– Eisai to continue to develop and commercialize lemborexant globally –

May 1, 2019 I Eisai Co., Ltd. (Headquarters: Tokyo, CEO: Haruo Naito, “Eisai”) announces today that its U.S. subsidiary Eisai Inc. has bought out Purdue Pharma L.P.’s rights in the worldwide collaboration for the development and commercialization of lemborexant, an investigational sleep-wake regulation agent being studied for the treatment of multiple sleep-wake disorders, including insomnia and irregular sleep-wake rhythm disorder (ISWRD) in patients with Alzheimer’s Disease. Eisai group will solely conduct the development and the commercialization of lemborexant globally.

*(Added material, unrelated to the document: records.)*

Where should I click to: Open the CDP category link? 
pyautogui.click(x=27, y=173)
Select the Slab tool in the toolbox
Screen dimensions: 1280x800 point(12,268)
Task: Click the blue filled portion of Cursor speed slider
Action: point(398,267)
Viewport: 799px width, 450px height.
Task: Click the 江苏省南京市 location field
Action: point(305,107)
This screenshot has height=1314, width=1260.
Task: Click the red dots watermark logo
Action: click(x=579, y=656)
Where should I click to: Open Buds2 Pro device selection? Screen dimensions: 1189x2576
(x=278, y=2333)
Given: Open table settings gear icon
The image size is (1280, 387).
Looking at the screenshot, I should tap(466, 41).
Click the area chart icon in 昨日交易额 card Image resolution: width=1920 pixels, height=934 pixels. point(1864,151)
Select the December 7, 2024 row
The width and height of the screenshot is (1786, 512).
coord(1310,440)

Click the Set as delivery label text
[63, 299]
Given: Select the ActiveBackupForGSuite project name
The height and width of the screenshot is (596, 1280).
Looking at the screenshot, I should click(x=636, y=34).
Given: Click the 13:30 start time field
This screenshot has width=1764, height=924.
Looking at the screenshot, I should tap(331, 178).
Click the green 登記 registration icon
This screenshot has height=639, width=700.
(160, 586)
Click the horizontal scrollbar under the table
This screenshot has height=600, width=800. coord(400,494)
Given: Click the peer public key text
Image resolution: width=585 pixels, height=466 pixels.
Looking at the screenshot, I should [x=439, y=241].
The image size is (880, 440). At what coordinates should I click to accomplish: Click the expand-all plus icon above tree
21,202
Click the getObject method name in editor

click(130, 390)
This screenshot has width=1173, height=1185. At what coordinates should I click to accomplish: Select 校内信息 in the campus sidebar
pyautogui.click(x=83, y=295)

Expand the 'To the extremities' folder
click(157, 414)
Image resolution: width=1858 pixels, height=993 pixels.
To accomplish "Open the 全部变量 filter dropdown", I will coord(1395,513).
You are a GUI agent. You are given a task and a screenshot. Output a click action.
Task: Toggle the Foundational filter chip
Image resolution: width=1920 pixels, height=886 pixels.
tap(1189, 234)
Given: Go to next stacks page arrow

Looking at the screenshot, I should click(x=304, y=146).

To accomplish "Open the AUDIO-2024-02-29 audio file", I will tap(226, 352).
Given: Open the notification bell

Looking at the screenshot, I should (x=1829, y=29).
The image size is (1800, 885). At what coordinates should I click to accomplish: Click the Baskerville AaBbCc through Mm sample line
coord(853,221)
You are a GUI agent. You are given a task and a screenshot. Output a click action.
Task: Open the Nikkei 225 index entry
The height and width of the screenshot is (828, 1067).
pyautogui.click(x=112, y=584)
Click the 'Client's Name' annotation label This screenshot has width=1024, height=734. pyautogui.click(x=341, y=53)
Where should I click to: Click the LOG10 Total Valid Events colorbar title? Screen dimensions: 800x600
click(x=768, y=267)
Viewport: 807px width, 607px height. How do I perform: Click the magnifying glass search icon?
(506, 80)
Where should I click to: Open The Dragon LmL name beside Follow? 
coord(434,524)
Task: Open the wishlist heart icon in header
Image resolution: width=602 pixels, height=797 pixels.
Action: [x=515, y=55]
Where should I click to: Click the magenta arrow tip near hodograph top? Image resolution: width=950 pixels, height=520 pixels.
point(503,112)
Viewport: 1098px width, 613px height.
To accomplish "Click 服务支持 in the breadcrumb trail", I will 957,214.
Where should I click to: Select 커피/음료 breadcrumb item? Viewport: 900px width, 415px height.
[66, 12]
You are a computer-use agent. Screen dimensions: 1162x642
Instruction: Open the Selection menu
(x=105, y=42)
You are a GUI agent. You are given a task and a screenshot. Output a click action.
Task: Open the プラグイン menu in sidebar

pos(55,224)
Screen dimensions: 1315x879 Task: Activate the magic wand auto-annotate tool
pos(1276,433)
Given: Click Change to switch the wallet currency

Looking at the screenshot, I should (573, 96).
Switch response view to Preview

Discovered by Eisai, lemborexant is an investigational dual orexin receptor antagonist. The U.S. Food and Drug Administration (FDA) accepted the New Drug Application (NDA) for lemborexant for use in the treatment of insomnia disorders for review in March 2019 and set a Prescription Drug User Fee Act (PDUFA) date for December 27, 2019. For Japan, a marketing authorization application for lemborexant for use in the treatment of insomnia disorder has been submitted to the Pharmaceuticals and Medical Devices Agency (PMDA) in March 2019 and is currently under review. Furthermore, a Phase II clinical study of lemborexant for ISWRD in patients with Alzheimer’s Disease is ongoing.

Through lemborexant, Eisai is striving to address unmet medical needs and contribute to further increasing the benefits for patients with sleep disorders and their families.

[Notes to editors]

1. About Lemborexant

Lemborexant is a novel investigational small molecule compound, discovered and developed by Eisai in-house scientists, that inhibits orexin signaling by binding competitively to both orexin receptor subtypes (orexin receptor 1 and 2). In individuals with normal daily sleep-wake rhythms, orexin signaling is believed to promote periods of wakefulness. In individuals with sleep-wake disorders, it is possible that orexin signaling that regulates wakefulness is not functioning normally, suggesting that inhibiting inappropriate orexin signaling may enable initiation and maintenance of sleep. Additionally, a Phase 2 clinical study of lemborexant in patients with irregular sleep-wake rhythm disorder (ISWRD) and mild to moderate Alzheimer’s dementia is underway.

SOURCE: Eisai